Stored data
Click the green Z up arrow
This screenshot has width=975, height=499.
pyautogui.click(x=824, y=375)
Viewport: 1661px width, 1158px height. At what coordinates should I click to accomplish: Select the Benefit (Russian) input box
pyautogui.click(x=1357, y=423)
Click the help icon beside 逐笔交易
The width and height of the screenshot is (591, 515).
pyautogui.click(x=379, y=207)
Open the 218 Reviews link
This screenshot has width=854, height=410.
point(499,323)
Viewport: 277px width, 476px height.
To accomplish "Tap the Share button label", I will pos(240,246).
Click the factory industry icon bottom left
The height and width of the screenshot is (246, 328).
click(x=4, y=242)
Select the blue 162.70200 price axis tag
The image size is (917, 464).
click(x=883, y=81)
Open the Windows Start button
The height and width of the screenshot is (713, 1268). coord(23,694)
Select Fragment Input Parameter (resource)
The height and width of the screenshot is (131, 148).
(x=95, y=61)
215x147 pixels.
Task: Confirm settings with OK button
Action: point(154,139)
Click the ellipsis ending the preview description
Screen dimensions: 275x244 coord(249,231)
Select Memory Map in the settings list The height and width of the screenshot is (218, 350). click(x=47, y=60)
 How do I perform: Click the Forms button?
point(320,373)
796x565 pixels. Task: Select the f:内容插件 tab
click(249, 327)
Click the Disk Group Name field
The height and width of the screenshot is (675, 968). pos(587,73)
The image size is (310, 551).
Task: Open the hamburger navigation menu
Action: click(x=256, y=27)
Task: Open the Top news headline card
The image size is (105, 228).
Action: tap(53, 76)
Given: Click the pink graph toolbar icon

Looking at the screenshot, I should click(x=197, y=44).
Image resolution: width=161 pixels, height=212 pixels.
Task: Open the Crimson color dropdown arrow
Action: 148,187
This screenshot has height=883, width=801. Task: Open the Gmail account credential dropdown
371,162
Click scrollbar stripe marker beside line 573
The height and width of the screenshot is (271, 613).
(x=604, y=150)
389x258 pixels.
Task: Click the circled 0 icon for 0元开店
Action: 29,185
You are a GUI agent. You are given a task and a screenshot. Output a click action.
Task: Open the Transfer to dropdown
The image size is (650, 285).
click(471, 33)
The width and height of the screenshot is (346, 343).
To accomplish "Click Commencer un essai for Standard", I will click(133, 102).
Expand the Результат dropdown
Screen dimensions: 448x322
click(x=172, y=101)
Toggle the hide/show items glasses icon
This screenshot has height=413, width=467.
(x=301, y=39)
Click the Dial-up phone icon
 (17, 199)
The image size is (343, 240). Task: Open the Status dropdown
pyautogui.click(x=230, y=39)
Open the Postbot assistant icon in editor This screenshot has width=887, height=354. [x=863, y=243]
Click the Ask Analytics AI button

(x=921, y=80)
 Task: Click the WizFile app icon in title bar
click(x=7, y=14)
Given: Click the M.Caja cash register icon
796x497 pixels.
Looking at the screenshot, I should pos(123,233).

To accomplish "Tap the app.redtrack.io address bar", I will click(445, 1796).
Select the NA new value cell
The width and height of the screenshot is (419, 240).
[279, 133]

[The problem]:
Give back all of the entries above, unchanged in every word.

[Solution below]:
Click the green Z up arrow
This screenshot has width=975, height=499.
pyautogui.click(x=824, y=375)
Viewport: 1661px width, 1158px height. At what coordinates should I click to accomplish: Select the Benefit (Russian) input box
pyautogui.click(x=1357, y=423)
Click the help icon beside 逐笔交易
The width and height of the screenshot is (591, 515).
pyautogui.click(x=379, y=207)
Open the 218 Reviews link
This screenshot has width=854, height=410.
point(499,323)
Viewport: 277px width, 476px height.
To accomplish "Tap the Share button label", I will pos(240,246).
Click the factory industry icon bottom left
The height and width of the screenshot is (246, 328).
click(x=4, y=242)
Select the blue 162.70200 price axis tag
The image size is (917, 464).
click(x=883, y=81)
Open the Windows Start button
The height and width of the screenshot is (713, 1268). coord(23,694)
Select Fragment Input Parameter (resource)
The height and width of the screenshot is (131, 148).
(x=95, y=61)
215x147 pixels.
Task: Confirm settings with OK button
Action: point(154,139)
Click the ellipsis ending the preview description
Screen dimensions: 275x244 coord(249,231)
Select Memory Map in the settings list The height and width of the screenshot is (218, 350). click(x=47, y=60)
 How do I perform: Click the Forms button?
point(320,373)
796x565 pixels. Task: Select the f:内容插件 tab
click(249, 327)
Click the Disk Group Name field
The height and width of the screenshot is (675, 968). pos(587,73)
The image size is (310, 551).
Task: Open the hamburger navigation menu
Action: click(x=256, y=27)
Task: Open the Top news headline card
The image size is (105, 228).
Action: tap(53, 76)
Given: Click the pink graph toolbar icon

Looking at the screenshot, I should click(x=197, y=44).
Image resolution: width=161 pixels, height=212 pixels.
Task: Open the Crimson color dropdown arrow
Action: 148,187
This screenshot has height=883, width=801. Task: Open the Gmail account credential dropdown
371,162
Click scrollbar stripe marker beside line 573
The height and width of the screenshot is (271, 613).
(x=604, y=150)
389x258 pixels.
Task: Click the circled 0 icon for 0元开店
Action: 29,185
You are a GUI agent. You are given a task and a screenshot. Output a click action.
Task: Open the Transfer to dropdown
The image size is (650, 285).
click(471, 33)
The width and height of the screenshot is (346, 343).
To accomplish "Click Commencer un essai for Standard", I will click(133, 102).
Expand the Результат dropdown
Screen dimensions: 448x322
click(x=172, y=101)
Toggle the hide/show items glasses icon
This screenshot has height=413, width=467.
(x=301, y=39)
Click the Dial-up phone icon
 (17, 199)
The image size is (343, 240). Task: Open the Status dropdown
pyautogui.click(x=230, y=39)
Open the Postbot assistant icon in editor This screenshot has width=887, height=354. [x=863, y=243]
Click the Ask Analytics AI button

(x=921, y=80)
 Task: Click the WizFile app icon in title bar
click(x=7, y=14)
Given: Click the M.Caja cash register icon
796x497 pixels.
Looking at the screenshot, I should pos(123,233).

To accomplish "Tap the app.redtrack.io address bar", I will click(445, 1796).
Select the NA new value cell
The width and height of the screenshot is (419, 240).
[279, 133]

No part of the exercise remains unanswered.